── SUPPLIED INFORMATION

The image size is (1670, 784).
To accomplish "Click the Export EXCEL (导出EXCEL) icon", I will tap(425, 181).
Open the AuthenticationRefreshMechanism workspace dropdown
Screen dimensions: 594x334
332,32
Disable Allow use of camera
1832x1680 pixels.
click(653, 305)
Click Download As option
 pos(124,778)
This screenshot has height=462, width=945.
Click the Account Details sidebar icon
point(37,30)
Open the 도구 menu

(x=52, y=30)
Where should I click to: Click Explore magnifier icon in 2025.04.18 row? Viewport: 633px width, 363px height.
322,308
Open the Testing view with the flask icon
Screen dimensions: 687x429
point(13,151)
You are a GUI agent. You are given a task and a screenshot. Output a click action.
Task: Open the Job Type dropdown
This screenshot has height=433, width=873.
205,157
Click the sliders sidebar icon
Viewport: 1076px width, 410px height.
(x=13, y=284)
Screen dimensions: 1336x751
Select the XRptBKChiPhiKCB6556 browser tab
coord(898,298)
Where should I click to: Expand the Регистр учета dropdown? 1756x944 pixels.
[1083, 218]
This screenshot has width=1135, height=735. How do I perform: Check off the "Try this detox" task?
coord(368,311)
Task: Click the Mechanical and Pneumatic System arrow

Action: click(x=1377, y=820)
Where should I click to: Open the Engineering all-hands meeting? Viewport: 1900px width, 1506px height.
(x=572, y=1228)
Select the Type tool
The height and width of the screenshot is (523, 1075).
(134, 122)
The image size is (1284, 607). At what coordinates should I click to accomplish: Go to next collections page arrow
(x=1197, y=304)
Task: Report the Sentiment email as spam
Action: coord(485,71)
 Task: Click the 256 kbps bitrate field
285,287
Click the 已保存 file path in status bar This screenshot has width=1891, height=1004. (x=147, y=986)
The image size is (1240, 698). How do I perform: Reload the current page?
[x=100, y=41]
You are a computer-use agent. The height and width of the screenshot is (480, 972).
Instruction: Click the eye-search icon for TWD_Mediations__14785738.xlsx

────

TASK INSTRUCTIONS »
Print, exactly as written, the first line of the records above and each line after it until the line with "This screenshot has height=462, width=945.", which is printed too.

SOLUTION »
The image size is (1670, 784).
To accomplish "Click the Export EXCEL (导出EXCEL) icon", I will tap(425, 181).
Open the AuthenticationRefreshMechanism workspace dropdown
Screen dimensions: 594x334
332,32
Disable Allow use of camera
1832x1680 pixels.
click(653, 305)
Click Download As option
 pos(124,778)
This screenshot has height=462, width=945.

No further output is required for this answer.